Looking at some factors affecting feed market valuations, the nearby delivery option for soybean meal futures finished the week's trading on the Chicago Board of Trade (CBOT) at U.S. $326.30 a short ton, versus $373.90 last week.

Spot Canadian field pea grower bids were unchanged at CDN $10 per bushel for No 2 grade whole green peas or roughly U.S. $311.90 short ton -- representing 95.6% of the value of spot soymeal, versus 86.7% last week.

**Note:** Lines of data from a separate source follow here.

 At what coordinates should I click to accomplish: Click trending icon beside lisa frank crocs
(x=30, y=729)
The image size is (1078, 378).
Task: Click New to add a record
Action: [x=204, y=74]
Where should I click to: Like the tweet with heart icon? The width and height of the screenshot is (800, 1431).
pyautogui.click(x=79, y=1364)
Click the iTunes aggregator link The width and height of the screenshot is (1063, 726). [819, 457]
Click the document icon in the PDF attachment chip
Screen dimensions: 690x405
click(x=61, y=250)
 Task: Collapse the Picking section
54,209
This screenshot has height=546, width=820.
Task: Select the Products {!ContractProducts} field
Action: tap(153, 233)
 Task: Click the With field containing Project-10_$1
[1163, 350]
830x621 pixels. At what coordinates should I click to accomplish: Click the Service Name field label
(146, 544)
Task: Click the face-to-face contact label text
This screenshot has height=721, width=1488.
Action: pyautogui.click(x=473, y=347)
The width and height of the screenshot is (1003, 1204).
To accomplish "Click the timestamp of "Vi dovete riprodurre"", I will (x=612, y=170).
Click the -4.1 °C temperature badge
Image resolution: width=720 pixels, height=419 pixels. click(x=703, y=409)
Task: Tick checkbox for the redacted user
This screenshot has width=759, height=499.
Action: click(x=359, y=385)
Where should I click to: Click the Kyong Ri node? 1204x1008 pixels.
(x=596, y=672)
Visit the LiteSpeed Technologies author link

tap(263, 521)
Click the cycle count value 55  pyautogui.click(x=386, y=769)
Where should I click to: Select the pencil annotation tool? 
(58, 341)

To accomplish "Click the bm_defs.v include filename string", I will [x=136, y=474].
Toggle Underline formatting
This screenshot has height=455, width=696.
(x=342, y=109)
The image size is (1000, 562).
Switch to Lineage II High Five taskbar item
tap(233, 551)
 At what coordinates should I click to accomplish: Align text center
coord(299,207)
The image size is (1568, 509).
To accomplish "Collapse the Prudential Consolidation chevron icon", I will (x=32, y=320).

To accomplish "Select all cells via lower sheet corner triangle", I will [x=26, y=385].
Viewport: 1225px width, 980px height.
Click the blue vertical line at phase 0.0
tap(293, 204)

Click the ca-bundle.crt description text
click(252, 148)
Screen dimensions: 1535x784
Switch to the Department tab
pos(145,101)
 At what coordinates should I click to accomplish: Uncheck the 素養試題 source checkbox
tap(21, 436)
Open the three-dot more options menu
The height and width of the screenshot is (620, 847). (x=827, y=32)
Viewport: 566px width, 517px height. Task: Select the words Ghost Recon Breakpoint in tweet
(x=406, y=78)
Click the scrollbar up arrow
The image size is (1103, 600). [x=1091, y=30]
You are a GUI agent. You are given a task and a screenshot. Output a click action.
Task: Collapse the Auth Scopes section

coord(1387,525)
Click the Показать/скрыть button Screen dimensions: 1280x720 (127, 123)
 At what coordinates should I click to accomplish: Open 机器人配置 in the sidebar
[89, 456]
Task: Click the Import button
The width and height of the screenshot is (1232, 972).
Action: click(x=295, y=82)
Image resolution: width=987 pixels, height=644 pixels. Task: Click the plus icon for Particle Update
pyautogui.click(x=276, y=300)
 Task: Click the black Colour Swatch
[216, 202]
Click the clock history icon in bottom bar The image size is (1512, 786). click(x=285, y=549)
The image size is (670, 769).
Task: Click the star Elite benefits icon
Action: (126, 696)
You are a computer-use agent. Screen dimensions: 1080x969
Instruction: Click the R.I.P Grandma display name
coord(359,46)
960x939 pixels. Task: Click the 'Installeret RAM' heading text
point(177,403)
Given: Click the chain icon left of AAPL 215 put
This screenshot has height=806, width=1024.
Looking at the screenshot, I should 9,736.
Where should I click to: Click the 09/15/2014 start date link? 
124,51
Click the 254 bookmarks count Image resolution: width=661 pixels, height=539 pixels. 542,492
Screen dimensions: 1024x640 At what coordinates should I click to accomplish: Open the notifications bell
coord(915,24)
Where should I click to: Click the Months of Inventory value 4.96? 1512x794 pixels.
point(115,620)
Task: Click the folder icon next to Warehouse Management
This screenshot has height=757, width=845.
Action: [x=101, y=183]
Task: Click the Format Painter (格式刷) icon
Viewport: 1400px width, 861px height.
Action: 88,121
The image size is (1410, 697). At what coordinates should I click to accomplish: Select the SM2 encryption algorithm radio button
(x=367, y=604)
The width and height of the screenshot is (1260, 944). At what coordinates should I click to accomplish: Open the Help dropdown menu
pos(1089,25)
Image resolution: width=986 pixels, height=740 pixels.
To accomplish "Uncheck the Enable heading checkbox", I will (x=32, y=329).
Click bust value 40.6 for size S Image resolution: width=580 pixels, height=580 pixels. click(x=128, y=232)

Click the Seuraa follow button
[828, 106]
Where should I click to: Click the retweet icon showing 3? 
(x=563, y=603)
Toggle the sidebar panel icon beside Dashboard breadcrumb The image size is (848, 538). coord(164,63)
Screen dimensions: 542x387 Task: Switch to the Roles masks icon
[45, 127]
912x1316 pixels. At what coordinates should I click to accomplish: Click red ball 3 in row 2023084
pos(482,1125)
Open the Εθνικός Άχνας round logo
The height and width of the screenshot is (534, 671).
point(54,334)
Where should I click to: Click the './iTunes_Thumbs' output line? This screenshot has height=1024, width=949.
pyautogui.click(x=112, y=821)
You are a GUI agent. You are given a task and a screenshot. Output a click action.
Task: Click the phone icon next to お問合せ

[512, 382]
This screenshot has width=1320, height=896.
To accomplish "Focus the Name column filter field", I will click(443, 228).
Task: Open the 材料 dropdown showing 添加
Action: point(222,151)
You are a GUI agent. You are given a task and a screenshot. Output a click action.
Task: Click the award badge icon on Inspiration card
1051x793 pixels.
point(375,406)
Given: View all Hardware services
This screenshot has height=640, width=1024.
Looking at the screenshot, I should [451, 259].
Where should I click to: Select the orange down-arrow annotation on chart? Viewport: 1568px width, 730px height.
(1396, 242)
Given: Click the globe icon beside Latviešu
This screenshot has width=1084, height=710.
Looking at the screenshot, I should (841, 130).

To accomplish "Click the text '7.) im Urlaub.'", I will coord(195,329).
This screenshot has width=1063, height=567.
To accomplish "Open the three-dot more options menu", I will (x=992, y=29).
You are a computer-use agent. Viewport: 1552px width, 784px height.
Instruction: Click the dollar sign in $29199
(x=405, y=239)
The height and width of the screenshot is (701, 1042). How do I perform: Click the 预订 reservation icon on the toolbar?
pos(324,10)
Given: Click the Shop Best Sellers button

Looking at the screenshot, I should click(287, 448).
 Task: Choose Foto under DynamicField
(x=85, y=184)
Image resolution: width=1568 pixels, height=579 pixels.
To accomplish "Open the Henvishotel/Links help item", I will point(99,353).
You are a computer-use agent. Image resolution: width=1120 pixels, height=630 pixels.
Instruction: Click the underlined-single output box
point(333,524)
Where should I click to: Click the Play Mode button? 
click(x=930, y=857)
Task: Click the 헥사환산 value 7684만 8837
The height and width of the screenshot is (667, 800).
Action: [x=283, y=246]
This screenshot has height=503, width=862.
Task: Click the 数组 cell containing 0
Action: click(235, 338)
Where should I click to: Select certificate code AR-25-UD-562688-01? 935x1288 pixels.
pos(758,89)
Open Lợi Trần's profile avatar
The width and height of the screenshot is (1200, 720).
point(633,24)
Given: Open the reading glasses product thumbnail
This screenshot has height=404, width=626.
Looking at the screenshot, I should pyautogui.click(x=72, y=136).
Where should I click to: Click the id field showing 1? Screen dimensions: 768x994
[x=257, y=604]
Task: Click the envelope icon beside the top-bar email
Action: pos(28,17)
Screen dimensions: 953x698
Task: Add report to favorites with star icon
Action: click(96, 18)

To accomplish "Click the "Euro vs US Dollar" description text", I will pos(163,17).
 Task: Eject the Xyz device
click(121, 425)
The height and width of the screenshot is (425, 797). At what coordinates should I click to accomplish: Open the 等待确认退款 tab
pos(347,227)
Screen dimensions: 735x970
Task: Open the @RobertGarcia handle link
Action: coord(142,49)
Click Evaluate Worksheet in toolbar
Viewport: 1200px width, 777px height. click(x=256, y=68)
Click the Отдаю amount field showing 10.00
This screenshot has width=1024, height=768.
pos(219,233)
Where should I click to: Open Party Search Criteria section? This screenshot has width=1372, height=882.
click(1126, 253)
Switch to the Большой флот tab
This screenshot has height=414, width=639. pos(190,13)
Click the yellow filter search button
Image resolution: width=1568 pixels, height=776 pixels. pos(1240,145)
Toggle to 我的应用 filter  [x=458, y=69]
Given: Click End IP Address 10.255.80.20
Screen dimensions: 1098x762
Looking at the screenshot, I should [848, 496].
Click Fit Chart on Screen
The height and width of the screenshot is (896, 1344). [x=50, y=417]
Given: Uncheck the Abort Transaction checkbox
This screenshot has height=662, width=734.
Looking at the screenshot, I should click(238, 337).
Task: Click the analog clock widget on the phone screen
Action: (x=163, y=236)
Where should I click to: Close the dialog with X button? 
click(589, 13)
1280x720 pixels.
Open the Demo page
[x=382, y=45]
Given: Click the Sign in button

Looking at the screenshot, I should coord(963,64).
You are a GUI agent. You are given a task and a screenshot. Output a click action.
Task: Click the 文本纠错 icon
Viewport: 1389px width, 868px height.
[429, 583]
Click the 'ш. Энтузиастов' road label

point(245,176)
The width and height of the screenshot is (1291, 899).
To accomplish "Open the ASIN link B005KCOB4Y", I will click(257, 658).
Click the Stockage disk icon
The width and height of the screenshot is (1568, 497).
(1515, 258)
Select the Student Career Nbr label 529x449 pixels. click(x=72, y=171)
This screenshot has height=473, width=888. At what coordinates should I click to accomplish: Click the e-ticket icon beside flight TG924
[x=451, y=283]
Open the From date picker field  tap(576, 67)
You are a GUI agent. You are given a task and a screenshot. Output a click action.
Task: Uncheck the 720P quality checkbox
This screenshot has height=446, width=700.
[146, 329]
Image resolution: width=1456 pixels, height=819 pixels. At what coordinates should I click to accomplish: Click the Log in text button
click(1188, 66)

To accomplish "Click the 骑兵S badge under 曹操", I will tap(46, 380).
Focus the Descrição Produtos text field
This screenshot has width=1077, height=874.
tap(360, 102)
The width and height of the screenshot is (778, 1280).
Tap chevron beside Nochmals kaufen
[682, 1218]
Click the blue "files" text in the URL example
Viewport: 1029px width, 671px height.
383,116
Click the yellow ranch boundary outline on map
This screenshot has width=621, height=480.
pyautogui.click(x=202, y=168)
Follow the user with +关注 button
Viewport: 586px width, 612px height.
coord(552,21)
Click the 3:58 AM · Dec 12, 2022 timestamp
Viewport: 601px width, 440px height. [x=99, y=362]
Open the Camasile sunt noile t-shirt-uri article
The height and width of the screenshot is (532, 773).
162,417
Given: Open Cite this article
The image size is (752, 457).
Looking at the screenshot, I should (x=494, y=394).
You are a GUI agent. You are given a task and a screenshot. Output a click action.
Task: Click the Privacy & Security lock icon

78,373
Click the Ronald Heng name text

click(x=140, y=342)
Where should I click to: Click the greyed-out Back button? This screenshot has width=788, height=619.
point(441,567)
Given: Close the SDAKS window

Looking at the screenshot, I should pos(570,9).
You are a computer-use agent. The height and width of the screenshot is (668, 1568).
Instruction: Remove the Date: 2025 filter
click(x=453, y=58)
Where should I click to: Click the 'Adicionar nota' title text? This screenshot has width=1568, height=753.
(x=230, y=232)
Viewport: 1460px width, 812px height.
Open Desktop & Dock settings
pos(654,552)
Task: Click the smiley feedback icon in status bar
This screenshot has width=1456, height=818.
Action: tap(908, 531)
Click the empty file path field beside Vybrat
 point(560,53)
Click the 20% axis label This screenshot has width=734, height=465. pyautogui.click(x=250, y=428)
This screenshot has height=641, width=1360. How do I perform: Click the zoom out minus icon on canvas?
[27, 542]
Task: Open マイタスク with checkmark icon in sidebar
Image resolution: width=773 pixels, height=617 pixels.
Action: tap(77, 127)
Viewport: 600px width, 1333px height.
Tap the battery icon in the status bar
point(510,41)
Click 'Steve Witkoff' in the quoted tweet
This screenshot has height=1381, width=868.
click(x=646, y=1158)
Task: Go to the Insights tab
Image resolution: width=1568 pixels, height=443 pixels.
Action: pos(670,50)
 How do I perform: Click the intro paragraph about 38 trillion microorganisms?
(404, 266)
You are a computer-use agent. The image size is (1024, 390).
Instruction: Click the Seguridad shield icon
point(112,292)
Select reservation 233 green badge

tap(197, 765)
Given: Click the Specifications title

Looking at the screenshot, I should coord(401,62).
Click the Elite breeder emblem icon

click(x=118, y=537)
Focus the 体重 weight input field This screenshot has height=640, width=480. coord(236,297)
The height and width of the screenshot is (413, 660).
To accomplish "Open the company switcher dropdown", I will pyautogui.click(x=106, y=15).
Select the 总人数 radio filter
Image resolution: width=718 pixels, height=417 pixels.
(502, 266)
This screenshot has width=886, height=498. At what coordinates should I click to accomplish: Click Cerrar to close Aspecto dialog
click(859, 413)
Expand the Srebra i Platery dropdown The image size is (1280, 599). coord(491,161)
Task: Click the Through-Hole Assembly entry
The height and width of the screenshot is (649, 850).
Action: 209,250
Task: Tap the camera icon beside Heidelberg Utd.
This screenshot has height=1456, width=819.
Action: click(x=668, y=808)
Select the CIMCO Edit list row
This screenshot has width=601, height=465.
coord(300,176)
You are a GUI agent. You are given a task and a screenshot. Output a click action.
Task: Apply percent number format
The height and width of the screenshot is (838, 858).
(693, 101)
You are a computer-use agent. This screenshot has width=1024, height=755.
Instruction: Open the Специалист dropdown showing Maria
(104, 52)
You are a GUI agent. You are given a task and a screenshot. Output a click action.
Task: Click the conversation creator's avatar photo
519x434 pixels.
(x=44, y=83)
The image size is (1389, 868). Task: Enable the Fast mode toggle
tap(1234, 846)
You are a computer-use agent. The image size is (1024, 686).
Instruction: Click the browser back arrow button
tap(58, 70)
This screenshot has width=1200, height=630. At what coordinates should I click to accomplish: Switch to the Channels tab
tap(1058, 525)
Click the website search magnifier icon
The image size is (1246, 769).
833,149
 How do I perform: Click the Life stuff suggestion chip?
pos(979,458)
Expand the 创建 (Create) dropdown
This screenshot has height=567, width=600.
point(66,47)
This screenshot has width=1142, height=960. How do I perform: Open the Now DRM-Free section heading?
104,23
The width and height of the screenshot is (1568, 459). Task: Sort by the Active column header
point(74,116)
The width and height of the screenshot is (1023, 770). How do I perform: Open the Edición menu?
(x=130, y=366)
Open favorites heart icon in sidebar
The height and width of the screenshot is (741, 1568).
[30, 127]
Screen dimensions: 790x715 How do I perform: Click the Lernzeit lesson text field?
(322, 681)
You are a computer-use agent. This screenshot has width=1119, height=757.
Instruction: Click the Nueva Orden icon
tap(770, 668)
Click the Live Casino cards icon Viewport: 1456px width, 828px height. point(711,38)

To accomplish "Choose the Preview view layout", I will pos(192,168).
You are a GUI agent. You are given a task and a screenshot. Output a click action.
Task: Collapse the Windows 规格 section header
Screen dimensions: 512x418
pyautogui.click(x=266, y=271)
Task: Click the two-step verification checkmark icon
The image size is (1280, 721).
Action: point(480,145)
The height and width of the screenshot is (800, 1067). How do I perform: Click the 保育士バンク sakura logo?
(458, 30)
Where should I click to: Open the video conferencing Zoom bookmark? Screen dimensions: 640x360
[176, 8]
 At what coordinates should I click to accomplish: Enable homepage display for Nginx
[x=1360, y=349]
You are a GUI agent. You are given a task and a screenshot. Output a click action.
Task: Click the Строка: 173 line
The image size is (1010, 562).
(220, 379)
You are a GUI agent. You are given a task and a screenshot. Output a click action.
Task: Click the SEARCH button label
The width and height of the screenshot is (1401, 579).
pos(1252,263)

Spot Yellow peas finished the week down $1.84 at CDN $323.34 per MT or roughly U.S. $274.50 a short ton -- representing 84.1% of the value of the CBOT's nearby contract, versus 76.8% last week; while spot feed pea bids finished the week unchanged, ranging up to CDN $202.09 MT or U.S. $171.50 short ton -- representing 52.6% of the value of the nearby soybean meal futures contract, versus 47.7% last week.